==== Record excerpts

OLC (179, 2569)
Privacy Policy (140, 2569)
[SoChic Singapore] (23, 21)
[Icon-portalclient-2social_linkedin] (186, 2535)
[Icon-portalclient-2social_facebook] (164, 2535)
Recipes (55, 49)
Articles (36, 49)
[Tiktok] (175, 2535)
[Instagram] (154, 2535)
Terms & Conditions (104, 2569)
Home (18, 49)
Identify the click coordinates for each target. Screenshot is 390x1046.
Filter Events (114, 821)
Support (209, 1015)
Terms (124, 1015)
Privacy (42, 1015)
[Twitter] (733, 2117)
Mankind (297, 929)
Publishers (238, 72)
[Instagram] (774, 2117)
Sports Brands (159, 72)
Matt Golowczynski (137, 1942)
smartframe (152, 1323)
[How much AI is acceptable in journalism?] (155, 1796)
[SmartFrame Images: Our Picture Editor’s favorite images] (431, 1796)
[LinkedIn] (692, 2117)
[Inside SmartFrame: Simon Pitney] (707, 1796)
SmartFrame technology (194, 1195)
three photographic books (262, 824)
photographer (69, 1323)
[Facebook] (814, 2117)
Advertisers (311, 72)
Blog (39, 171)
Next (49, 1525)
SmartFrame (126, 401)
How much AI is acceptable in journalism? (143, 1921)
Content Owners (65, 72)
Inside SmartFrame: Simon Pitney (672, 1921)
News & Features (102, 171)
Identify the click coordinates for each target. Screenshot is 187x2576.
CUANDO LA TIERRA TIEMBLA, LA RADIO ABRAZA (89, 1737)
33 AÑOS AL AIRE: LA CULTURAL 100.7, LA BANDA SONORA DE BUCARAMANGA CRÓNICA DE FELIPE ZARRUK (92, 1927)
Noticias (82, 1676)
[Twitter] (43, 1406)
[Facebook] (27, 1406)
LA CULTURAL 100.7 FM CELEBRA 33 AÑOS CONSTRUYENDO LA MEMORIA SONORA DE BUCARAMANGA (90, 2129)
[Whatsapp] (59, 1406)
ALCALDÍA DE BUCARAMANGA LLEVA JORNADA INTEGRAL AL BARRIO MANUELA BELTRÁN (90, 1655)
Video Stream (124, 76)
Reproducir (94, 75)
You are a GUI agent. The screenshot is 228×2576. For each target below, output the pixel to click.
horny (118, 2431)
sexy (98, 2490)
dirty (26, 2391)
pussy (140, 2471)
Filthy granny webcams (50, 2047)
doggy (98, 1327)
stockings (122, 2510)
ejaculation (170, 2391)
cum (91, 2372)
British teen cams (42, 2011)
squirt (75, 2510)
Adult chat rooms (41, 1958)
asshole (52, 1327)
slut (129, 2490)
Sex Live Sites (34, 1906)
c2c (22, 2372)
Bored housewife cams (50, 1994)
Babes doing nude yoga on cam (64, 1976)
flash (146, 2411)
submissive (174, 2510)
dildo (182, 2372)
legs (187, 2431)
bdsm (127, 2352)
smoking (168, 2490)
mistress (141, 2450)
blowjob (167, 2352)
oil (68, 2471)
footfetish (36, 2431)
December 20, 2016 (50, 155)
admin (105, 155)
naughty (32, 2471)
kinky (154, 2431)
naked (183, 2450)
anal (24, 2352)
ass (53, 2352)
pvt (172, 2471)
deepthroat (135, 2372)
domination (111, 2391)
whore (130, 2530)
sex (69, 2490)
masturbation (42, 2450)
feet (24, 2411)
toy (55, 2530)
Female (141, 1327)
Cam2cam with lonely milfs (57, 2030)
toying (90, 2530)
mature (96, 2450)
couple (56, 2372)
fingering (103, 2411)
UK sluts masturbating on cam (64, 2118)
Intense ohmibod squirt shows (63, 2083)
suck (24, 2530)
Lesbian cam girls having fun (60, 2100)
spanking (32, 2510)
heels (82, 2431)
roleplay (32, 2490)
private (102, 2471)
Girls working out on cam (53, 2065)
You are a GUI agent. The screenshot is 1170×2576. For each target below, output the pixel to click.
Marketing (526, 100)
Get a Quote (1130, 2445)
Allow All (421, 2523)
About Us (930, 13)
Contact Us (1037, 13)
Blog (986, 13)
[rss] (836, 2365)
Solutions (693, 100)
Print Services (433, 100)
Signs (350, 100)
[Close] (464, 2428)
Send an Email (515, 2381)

========

--- Brief ---
Each line that includes the string "click" should be copied from the data.

--- Solution to this problem ---
Identify the click coordinates for each target. Screenshot is 390x1046.
Identify the click coordinates for each target. Screenshot is 187x2576.
You are a GUI agent. The screenshot is 228×2576. For each target below, output the pixel to click.
You are a GUI agent. The screenshot is 1170×2576. For each target below, output the pixel to click.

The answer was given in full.